Last Wills & Testaments in AD&D

In the AD&D Character Sheets published by TSR as product code 9029, a section exists allowing the PC to write a will. As I drafted the campaign rules for my current game of Arden Vul, I mentioned this to a player who was considering transferring his GP from session 1 to a new character, since the character he had been playing was imported from a B/X game with worse ability scores than could have been rolled at the AV table. The player thought I was referring to the culture of the campaign milieu - after all, we are primarily relying on OSRIC where this is not in the character sheets or to my recollection the rulebook. In order to defend my reference, I jumped into the original first editions books to support what, to me, was the obvious implication of an old Character Sheet I had seen.

To my surprise, the concept was mentioned in passing in the 1st Edition Players Handbook and given no actual rules. I expected something in the Dungeon Master's Guide, where simulationist mechanics choke the word count, but again I came up empty. This part of character generation seems to have simply been mentioned in passing without any reason. 

Further research turned up something really surprising: there is a mechanical, character-generation level impact to Last Wills in OD&D and Moldvay (it is also mentioned in Holmes, though with the same lack of depth as in AD&D). In OD&D the rules are fleshed out as follows:

"The referee may allow players to designate one relative of his character to inherit his possessions if for any reason the participant unexpectedly disappears, with or without “death” being positively established, for a period of one game month, let us say. At this time the relative would inherit the estate of the character, paying a 10% tax on all goods and monies. The relative must start at the lowest level of the class he opts for, but he will have the advantage of the inheritance." - Vol. 1, pg 13

Interestingly, the focus here is on the transfer of goods, specifically arms, armor, equipment, and sundry magical items recovered from the underworld. Thus the money is reduced and not applied to the new character's level, but his possessions pass unaffected. Seeing a level 1 hobbit cleric with a +2 Intelligent Broadsword of the Great Old One must have been hilarious. 

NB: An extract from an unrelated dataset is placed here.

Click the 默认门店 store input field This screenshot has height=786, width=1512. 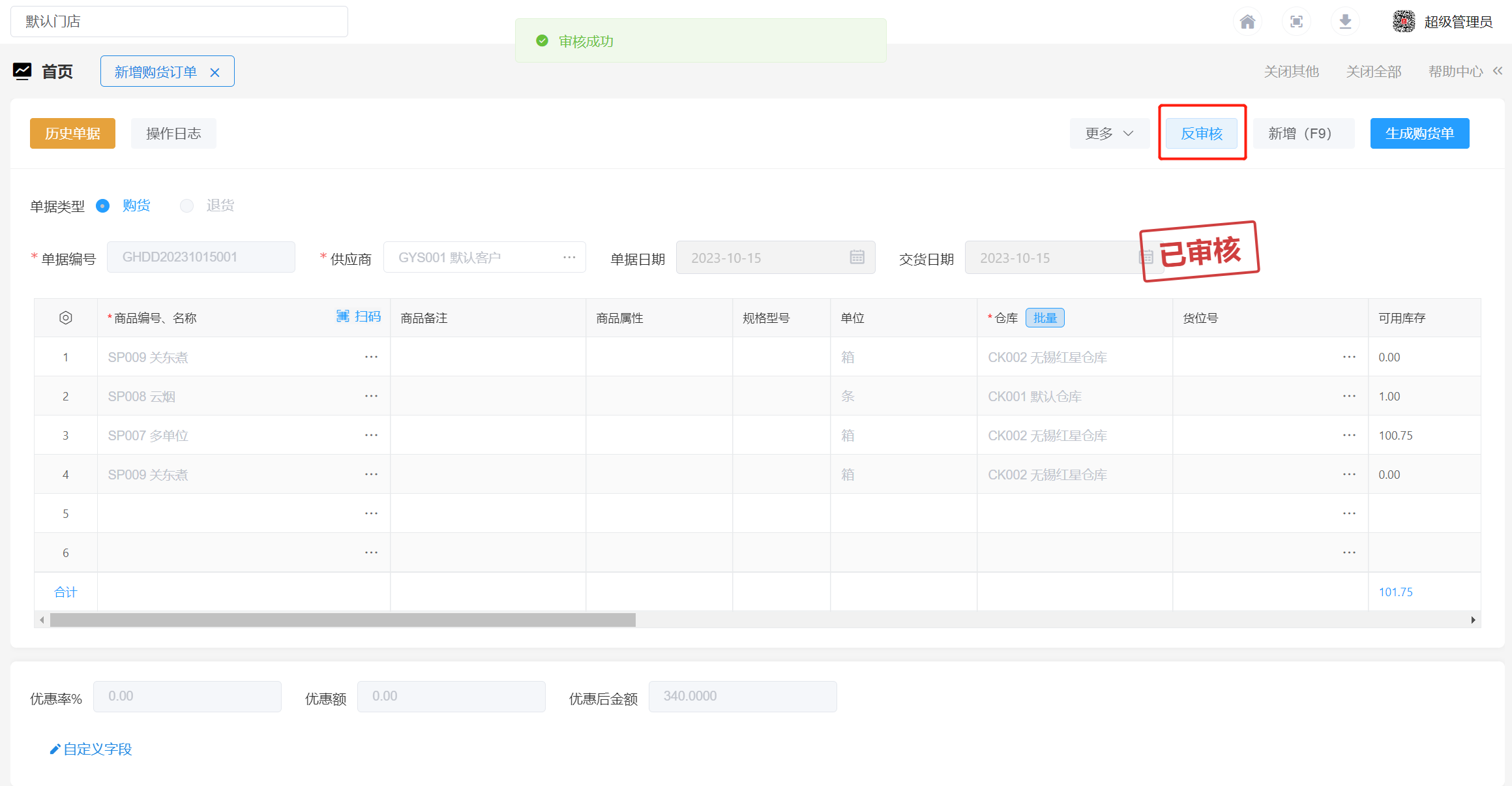coord(179,22)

In Moldvay, the rules are:

"If the DM wishes, a player may name an heir to inherit his or her worldly possessions upon the death of the character. The local authorities will, of course, take 10% in taxes before giving the inheritance to the heir. The heir must always be a newly rolled-up first level character. This "inheritance" should occur only once per player." - Basic Rulebook, pg B13

Both on page 13, how amusing.

Anyways, the same issue with the OD&D rules is present in the Moldvay Basic set. I see the wisdom in this - advancement in the game is much more about what magical items a character has and verisimilitude is not served if a hobbit who has never crossed a single dungeon threshold inherits his cousin's fortune and suddenly his battlefield prowess as well. But there is a significant shortcoming as well - what a freshly rolled hobbit would find useful is not necessarily what magic items their fighter cousin died with. Far more consistently useful across games would be the ability to play at a roughly equal level with the rest of the party. This is not essential - open tables in the 1970s were apparently regularly filled with a random selection of levels as new characters dropped in to ongoing campaigns - but it seems to serve the makeup of a party better than the original rules as written.

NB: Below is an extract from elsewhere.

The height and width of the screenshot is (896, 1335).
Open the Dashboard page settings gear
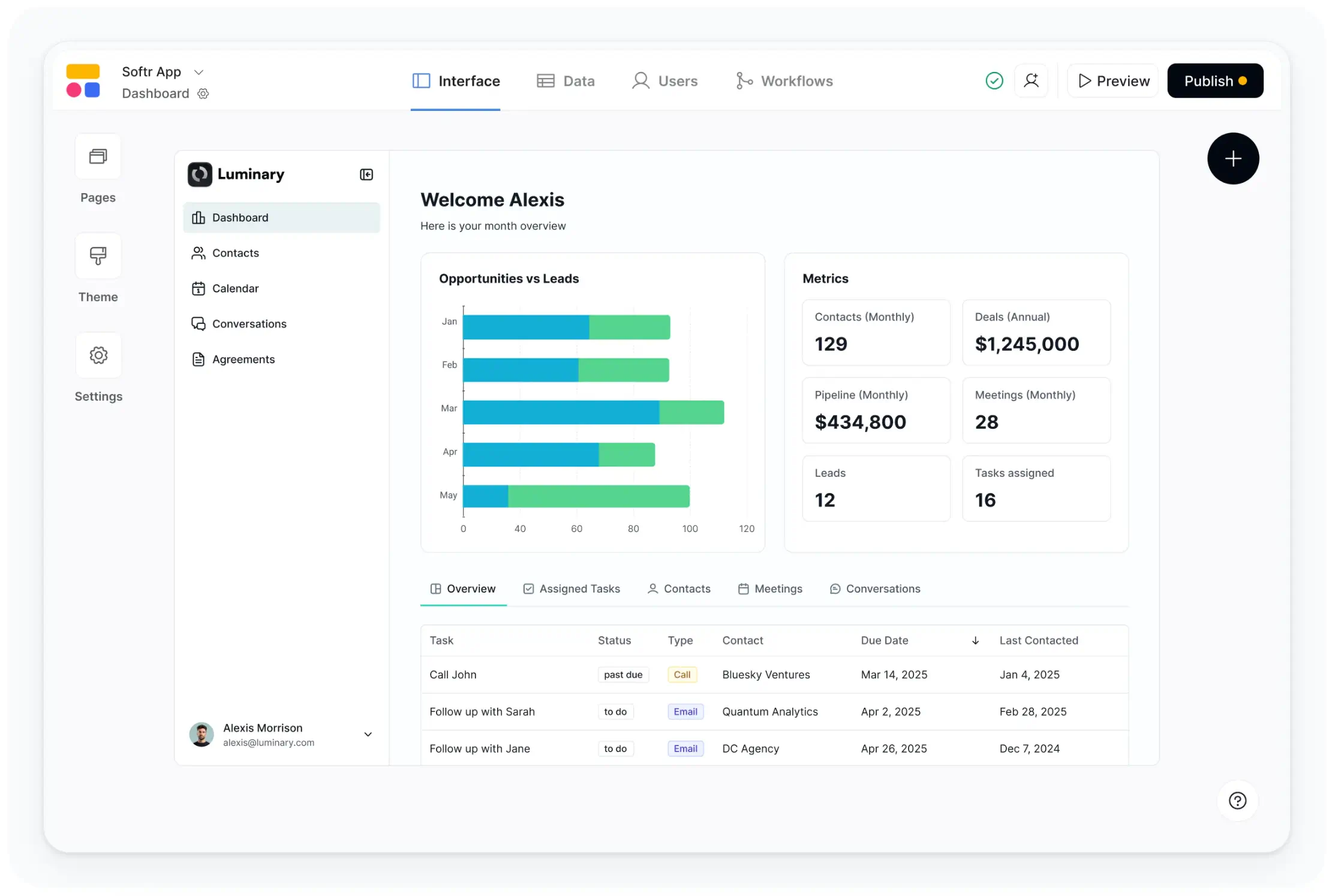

Given that AD&D has no rules-as-written on this, I am experimenting with the reverse: gold may flow to a relative but not necessarily the possessions they died with, which may be looted by the party. What a new character gives up in magical weapons, he compensates for in parity with his fellow dungeoneers. We'll see how it goes, but this has served as an interesting example of how AD&D, as much as I love the scale of its simulationism, can still be a real mess.